Identification of nonlinear dynamical systems has been popularized by sparse identification of the nonlinear dynamics (SINDy) via the sequentially thresholded least squares (STLS) algorithm. Many extensions SINDy have emerged in the literature to deal with experimental data which are finite in length and noisy. Recently, the computationally intensive method of ensembling bootstrapped SINDy models (E-SINDy) was proposed for model identification, handling finite, highly noisy data. While the extensions of SINDy are numerous, their sparsity-promoting estimators occasionally provide sparse approximations of the dynamics as opposed to exact recovery. Furthermore, these estimators suffer under multicollinearity, e.g. the irrepresentable condition for the Lasso. In this paper, we demonstrate that the Trimmed Lasso for robust identification of models (TRIM) can provide exact recovery under more severe noise, finite data, and multicollinearity as opposed to E-SINDy.
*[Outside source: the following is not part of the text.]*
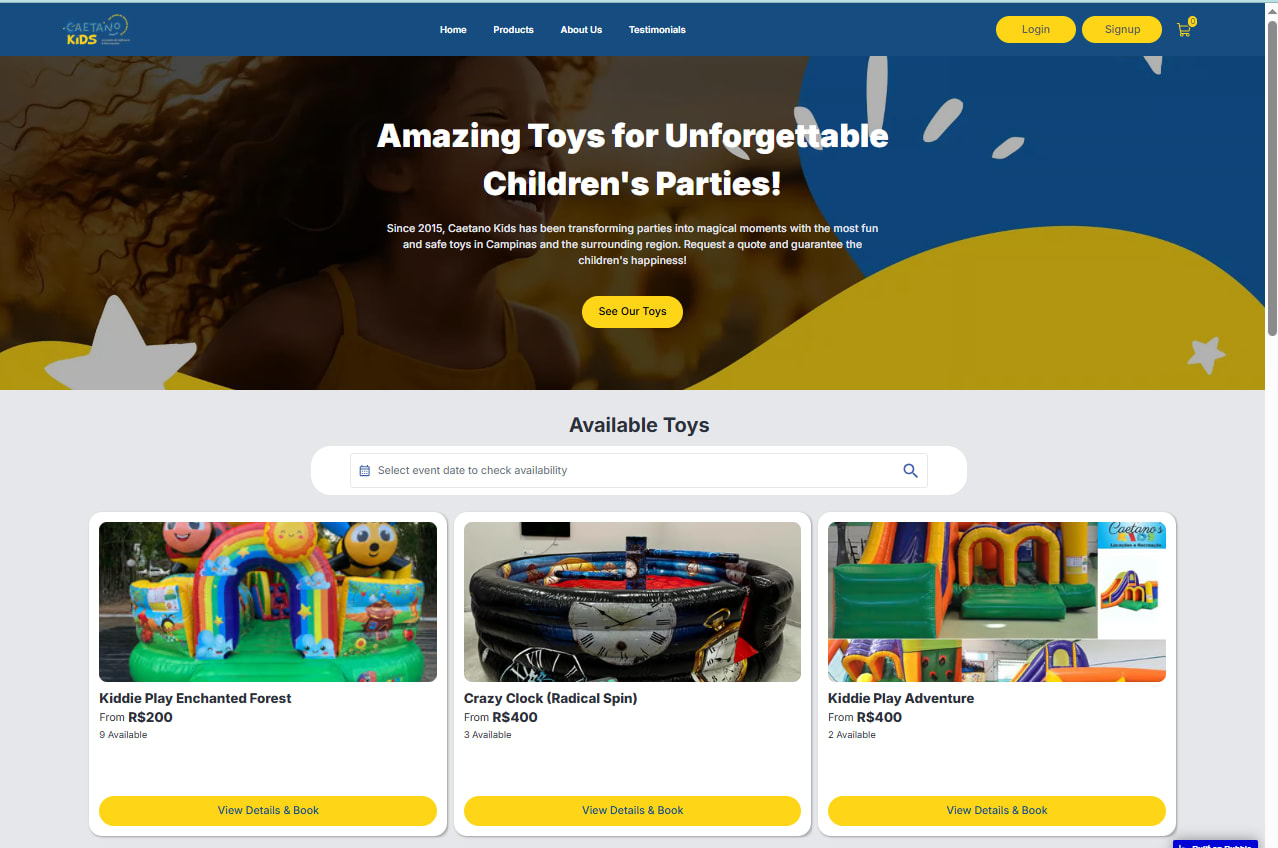Click the search magnifier icon
The height and width of the screenshot is (848, 1278).
(x=910, y=471)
Additionally, the computational cost of TRIM is asymptotically equal to STLS since the sparsity parameter of the TRIM can be solved efficiently by convex solvers. We compare these methodologies on challenging nonlinear systems, specifically the Lorenz 63 system, the Bouc Wen oscillator from the nonlinear dynamics benchmark of No\"el and Schoukens, 2016, and a time delay system describing tool cutting dynamics. This study emphasizes the comparisons between STLS, reweighted $\ell_1$ minimization, and Trimmed Lasso in identification with respect to problems faced by practitioners: the problem of finite and noisy data, the performance of the sparse regression of when the library grows in dimension (multicollinearity), and automatic methods for choice of regularization parameters.

翻译：非线性动力系统辨识因通过序列阈值最小二乘（STLS）算法实现非线性动力学稀疏辨识（SINDy）而广受关注。文献中涌现出大量SINDy的扩展方法，用于处理有限长度且含噪声的实验数据。近期，为应对有限高噪声数据，研究人员提出了集成自举SINDy模型（E-SINDy）这一计算密集型方法。尽管SINDy的扩展方法众多，但其稀疏促进估计器有时仅能提供动力学的稀疏近似，而非精确恢复。此外，这些估计器存在多重共线性问题（例如Lasso的不可表示条件）。本文证明，与E-SINDy相比，用于鲁棒模型辨识的修剪套索（TRIM）可在更严重噪声、有限数据和多重共线性条件下实现精确恢复。由于TRIM的稀疏参数可通过凸优化求解器高效求解，其计算复杂度渐近等价于STLS。我们通过挑战性非线性系统（具体包括Lorenz 63系统、Noël与Schoukens（2016）非线性动力学基准中的Bouc Wen振荡器，以及描述刀具切削动力学的时间延迟系统）对这些方法进行对比。本研究重点比较STLS、加权$\ell_1$最小化和修剪套索在辨识过程中面临的实践难题：有限噪声数据问题、函数库维度增长时的稀疏回归性能（多重共线性），以及正则化参数的自动选择方法。